The following criteria were used. ×: Peeling △: Slight edge peeling (approximately 5% or less of the total area) ○: No peeling (4) Evaluation of abrasion resistance Fixed to a friction fastness tester with the protective layer side up and fixed. , Put steel wool (# 0000) on the protective layer surface, 500g
After reciprocating the load 500 times and rubbing, the result of observing the degree of peeling was expressed on the same basis as the above (2).

[0046]

[Table 4]

[0047]

[Table 5]

As shown in Tables 2 and 5, the hot stamping foils of Examples 1 to 6 did not cause dripping during hot stamping and had good adhesion to the ABS plate. This is considered that stable adhesion with the ABS plate can be maintained even at a high temperature. Further, the hot stamping foils of Examples 4 to 6 had good abrasion resistance. On the other hand, Comparative Example 1
8 were inferior in any of the evaluation items.
From the above results, it is clear that the hot stamping foil of the present invention has an adhesive layer in which the softening temperature, adhesiveness, and resin strength are balanced.

[0049]

The hot stamping foil according to the present invention eliminates various disadvantages of thermoplastic resins conventionally used as an adhesive layer, and achieves a balance in softening temperature, adhesiveness and resin strength. It has an adhesive layer. The hot stamping foil according to claim 2, while improving the wear resistance and resin strength of the adhesive layer,
It has an adhesive layer that suppresses a rise in softening temperature and balances adhesiveness and resin strength.

[Brief description of the drawings]

FIG. 1 is an explanatory diagram for explaining a configuration of a hot stamping wheel and a transfer method.

[Explanation of symbols]

 1: Base film 2: Release layer 3: Protective layer 4: Decorative layer 5: Adhesive layer 6: Transfer layer 7: Transfer surface 8: Heating plate H: Hot stamping foil

Claims (2)

[Claims] 1. A hot stamping foil comprising a base film on which at least a protective layer, a decorative layer and an adhesive layer are laminated in this order, wherein the adhesive layer has a styrene monomer and a (meth) acrylate monomer in the adhesive layer.
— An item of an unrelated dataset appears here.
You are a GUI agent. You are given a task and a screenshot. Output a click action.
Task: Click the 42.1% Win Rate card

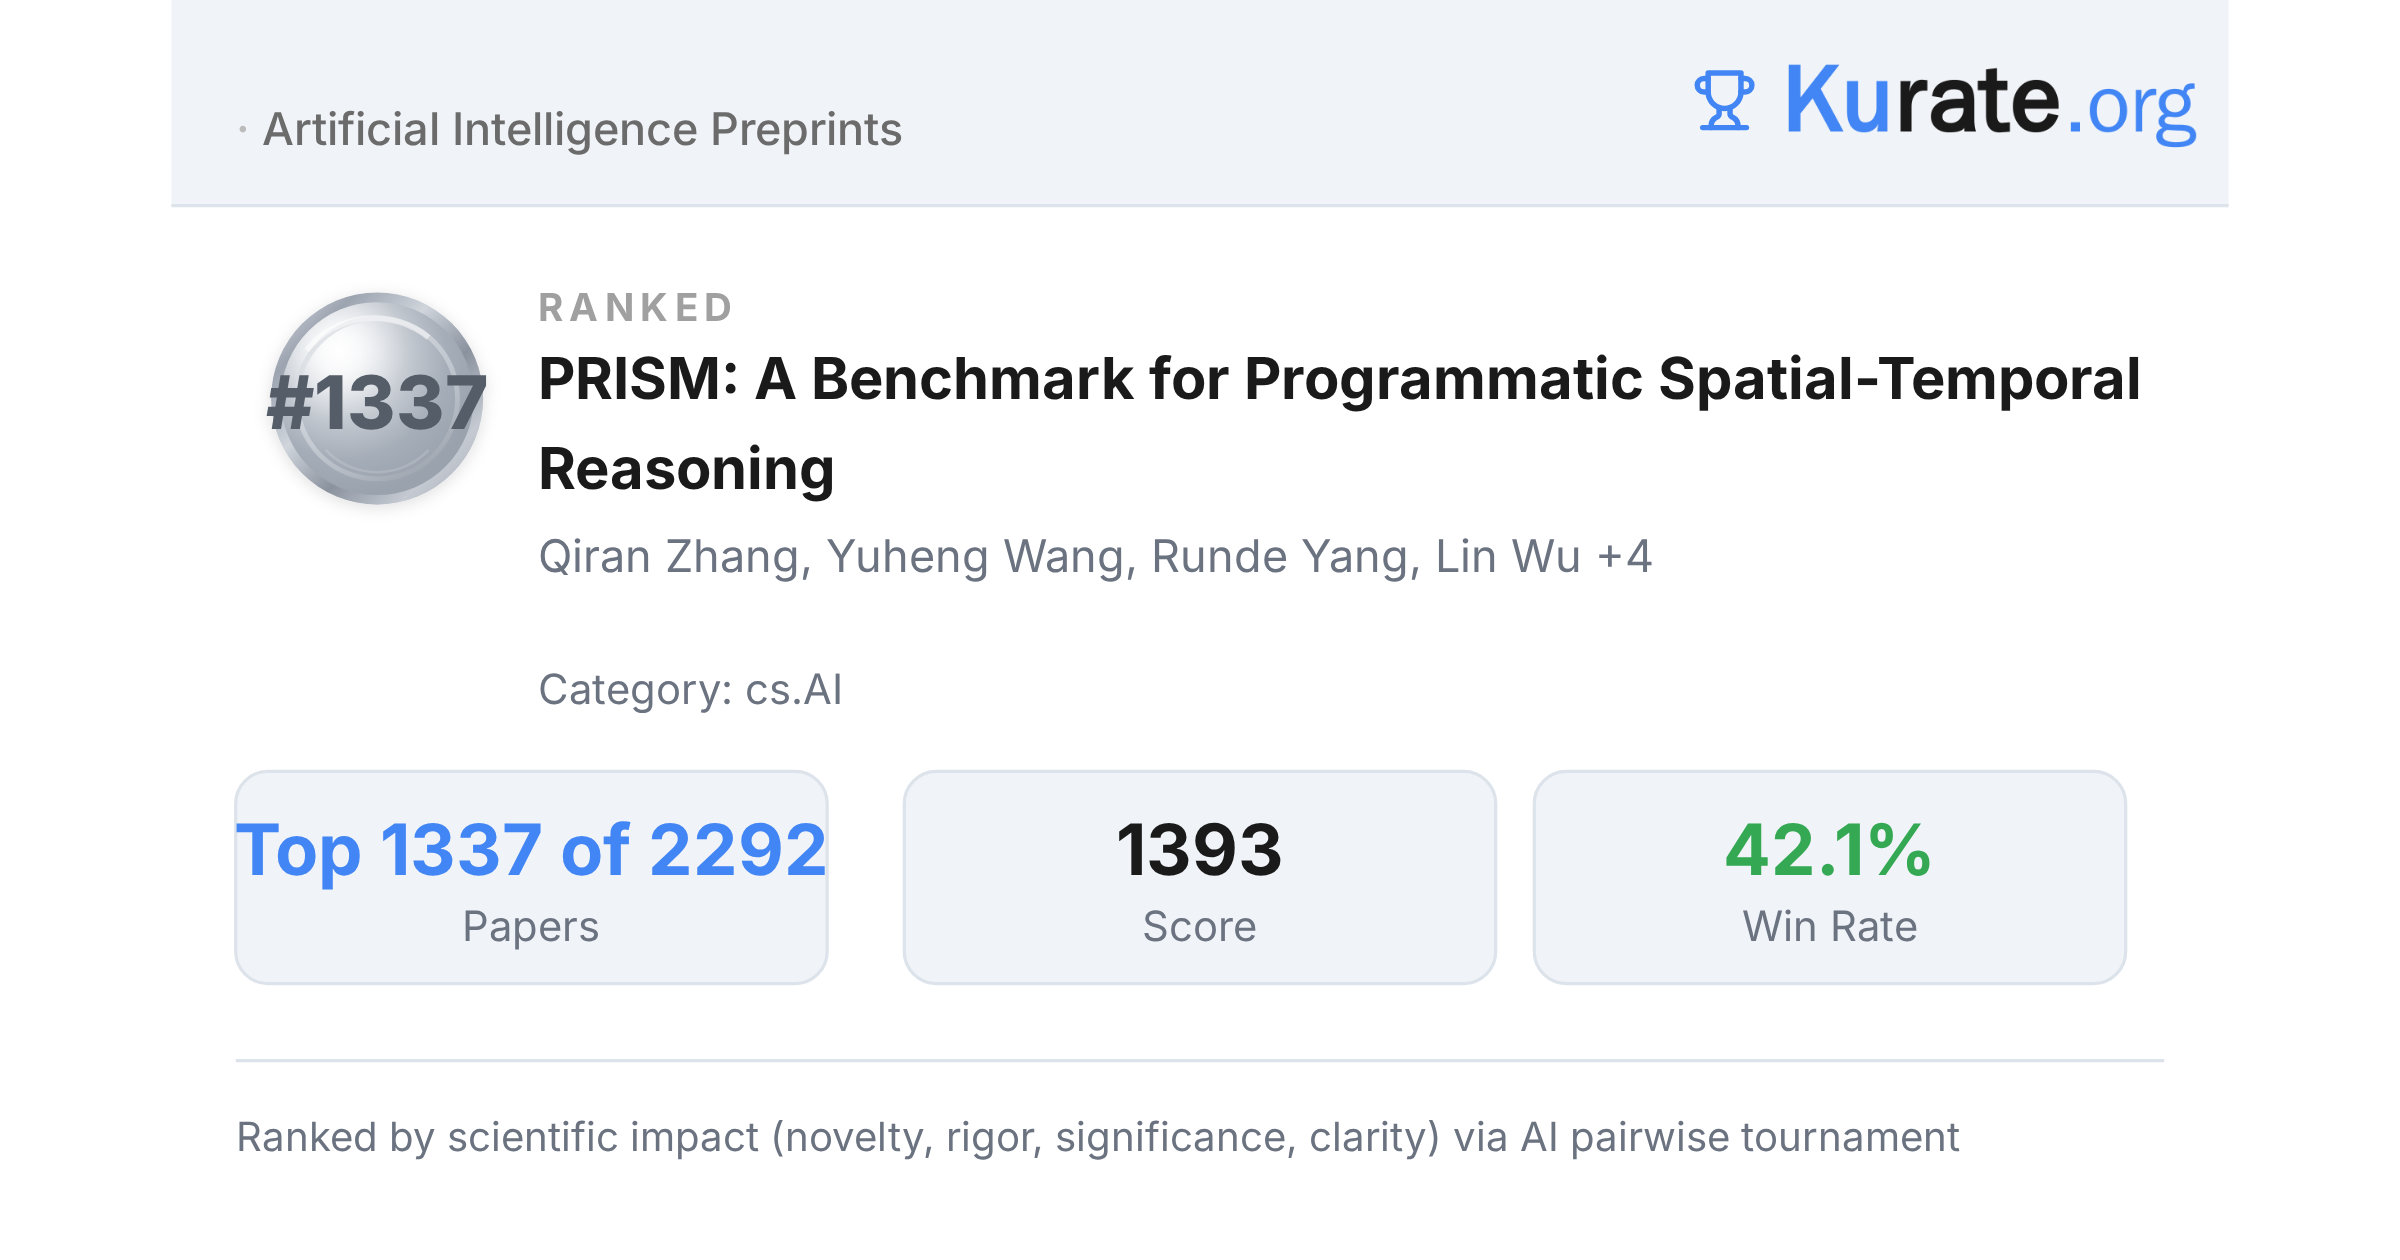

The copolymer resin (A) has a weight average molecular weight of 3 × 10 ^{3 to} 5 × 10 ⁴ and a storage elastic modulus G ′ at 120 ° C. of 2.0 × A hot stamping foil characterized by having a glass transition temperature of 10 ³ Pa or less and 40 ° C. or more. 2. A hot stamping foil comprising at least a protective layer, a decorative layer and an adhesive layer laminated in this order on a base film, wherein the adhesive layer contains a styrene monomer and a (meth) acrylate monomer in a single And a low molecular weight copolymer (B1) having a weight average molecular weight M _WL of 3 × 10 ^{3 to} 5 × 10 ⁴ , and a copolymer resin (B). Average molecular weight M _WH is 8 × 10 ⁴ to 2
× 10 ⁶ high molecular weight copolymer (B2),
A hot stamping foil having a storage elastic modulus G ′ at 120 ° C. of 2 × 10 ³ Pa or less and a glass transition temperature of 40 ° C. or more.